■ Problem
Copy out every one of these rows word for word, without changing anything.

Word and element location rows
+ + +
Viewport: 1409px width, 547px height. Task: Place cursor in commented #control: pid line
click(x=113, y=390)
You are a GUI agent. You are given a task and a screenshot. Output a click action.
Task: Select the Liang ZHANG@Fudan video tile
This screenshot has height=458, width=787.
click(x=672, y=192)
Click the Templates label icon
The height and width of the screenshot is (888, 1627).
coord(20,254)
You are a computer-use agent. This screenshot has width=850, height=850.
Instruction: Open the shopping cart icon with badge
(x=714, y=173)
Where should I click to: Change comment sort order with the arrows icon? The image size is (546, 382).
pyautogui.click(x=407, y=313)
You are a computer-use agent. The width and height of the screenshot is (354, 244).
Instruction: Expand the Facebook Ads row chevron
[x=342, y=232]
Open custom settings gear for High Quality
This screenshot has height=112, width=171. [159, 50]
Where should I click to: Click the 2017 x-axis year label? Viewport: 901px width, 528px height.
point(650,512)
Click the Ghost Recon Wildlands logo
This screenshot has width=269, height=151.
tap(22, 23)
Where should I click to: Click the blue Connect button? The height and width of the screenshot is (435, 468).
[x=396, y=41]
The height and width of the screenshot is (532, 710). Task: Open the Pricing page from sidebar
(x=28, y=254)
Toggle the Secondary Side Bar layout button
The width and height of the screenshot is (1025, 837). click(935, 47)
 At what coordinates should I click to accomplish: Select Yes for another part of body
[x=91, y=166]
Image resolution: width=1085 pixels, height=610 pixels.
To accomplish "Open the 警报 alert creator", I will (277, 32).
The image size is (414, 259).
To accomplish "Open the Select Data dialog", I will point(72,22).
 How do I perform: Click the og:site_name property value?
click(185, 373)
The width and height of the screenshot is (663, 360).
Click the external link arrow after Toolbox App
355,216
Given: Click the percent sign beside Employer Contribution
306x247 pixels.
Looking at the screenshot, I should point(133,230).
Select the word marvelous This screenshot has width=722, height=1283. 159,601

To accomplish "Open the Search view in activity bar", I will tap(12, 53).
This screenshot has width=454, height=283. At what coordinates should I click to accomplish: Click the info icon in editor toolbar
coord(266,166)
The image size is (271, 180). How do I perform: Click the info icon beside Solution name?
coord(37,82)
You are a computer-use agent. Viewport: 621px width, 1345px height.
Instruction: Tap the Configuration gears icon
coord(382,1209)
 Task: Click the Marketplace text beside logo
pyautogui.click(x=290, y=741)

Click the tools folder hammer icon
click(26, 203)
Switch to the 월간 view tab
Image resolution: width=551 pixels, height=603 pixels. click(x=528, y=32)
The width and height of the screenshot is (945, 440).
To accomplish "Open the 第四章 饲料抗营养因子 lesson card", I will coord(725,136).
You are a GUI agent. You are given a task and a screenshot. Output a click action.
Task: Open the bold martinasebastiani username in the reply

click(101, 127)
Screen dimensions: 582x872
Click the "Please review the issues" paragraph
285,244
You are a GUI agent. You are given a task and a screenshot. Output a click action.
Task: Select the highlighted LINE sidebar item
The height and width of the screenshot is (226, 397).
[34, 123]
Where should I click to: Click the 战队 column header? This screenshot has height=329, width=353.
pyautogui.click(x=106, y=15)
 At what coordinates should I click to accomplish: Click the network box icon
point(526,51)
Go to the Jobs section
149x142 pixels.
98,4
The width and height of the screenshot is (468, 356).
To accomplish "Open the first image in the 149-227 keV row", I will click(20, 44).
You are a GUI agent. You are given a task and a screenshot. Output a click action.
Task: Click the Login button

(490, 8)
+ + +
■ Solution to the exercise
Viewport: 1409px width, 547px height. Task: Place cursor in commented #control: pid line
click(x=113, y=390)
You are a GUI agent. You are given a task and a screenshot. Output a click action.
Task: Select the Liang ZHANG@Fudan video tile
This screenshot has height=458, width=787.
click(x=672, y=192)
Click the Templates label icon
The height and width of the screenshot is (888, 1627).
coord(20,254)
You are a computer-use agent. This screenshot has width=850, height=850.
Instruction: Open the shopping cart icon with badge
(x=714, y=173)
Where should I click to: Change comment sort order with the arrows icon? The image size is (546, 382).
pyautogui.click(x=407, y=313)
You are a computer-use agent. The width and height of the screenshot is (354, 244).
Instruction: Expand the Facebook Ads row chevron
[x=342, y=232]
Open custom settings gear for High Quality
This screenshot has height=112, width=171. [159, 50]
Where should I click to: Click the 2017 x-axis year label? Viewport: 901px width, 528px height.
point(650,512)
Click the Ghost Recon Wildlands logo
This screenshot has width=269, height=151.
tap(22, 23)
Where should I click to: Click the blue Connect button? The height and width of the screenshot is (435, 468).
[x=396, y=41]
The height and width of the screenshot is (532, 710). Task: Open the Pricing page from sidebar
(x=28, y=254)
Toggle the Secondary Side Bar layout button
The width and height of the screenshot is (1025, 837). click(935, 47)
 At what coordinates should I click to accomplish: Select Yes for another part of body
[x=91, y=166]
Image resolution: width=1085 pixels, height=610 pixels.
To accomplish "Open the 警报 alert creator", I will (277, 32).
The image size is (414, 259).
To accomplish "Open the Select Data dialog", I will point(72,22).
 How do I perform: Click the og:site_name property value?
click(185, 373)
The width and height of the screenshot is (663, 360).
Click the external link arrow after Toolbox App
355,216
Given: Click the percent sign beside Employer Contribution
306x247 pixels.
Looking at the screenshot, I should point(133,230).
Select the word marvelous This screenshot has width=722, height=1283. 159,601

To accomplish "Open the Search view in activity bar", I will tap(12, 53).
This screenshot has width=454, height=283. At what coordinates should I click to accomplish: Click the info icon in editor toolbar
coord(266,166)
The image size is (271, 180). How do I perform: Click the info icon beside Solution name?
coord(37,82)
You are a computer-use agent. Viewport: 621px width, 1345px height.
Instruction: Tap the Configuration gears icon
coord(382,1209)
 Task: Click the Marketplace text beside logo
pyautogui.click(x=290, y=741)

Click the tools folder hammer icon
click(26, 203)
Switch to the 월간 view tab
Image resolution: width=551 pixels, height=603 pixels. click(x=528, y=32)
The width and height of the screenshot is (945, 440).
To accomplish "Open the 第四章 饲料抗营养因子 lesson card", I will coord(725,136).
You are a GUI agent. You are given a task and a screenshot. Output a click action.
Task: Open the bold martinasebastiani username in the reply

click(101, 127)
Screen dimensions: 582x872
Click the "Please review the issues" paragraph
285,244
You are a GUI agent. You are given a task and a screenshot. Output a click action.
Task: Select the highlighted LINE sidebar item
The height and width of the screenshot is (226, 397).
[34, 123]
Where should I click to: Click the 战队 column header? This screenshot has height=329, width=353.
pyautogui.click(x=106, y=15)
 At what coordinates should I click to accomplish: Click the network box icon
point(526,51)
Go to the Jobs section
149x142 pixels.
98,4
The width and height of the screenshot is (468, 356).
To accomplish "Open the first image in the 149-227 keV row", I will click(20, 44).
You are a GUI agent. You are given a task and a screenshot. Output a click action.
Task: Click the Login button

(490, 8)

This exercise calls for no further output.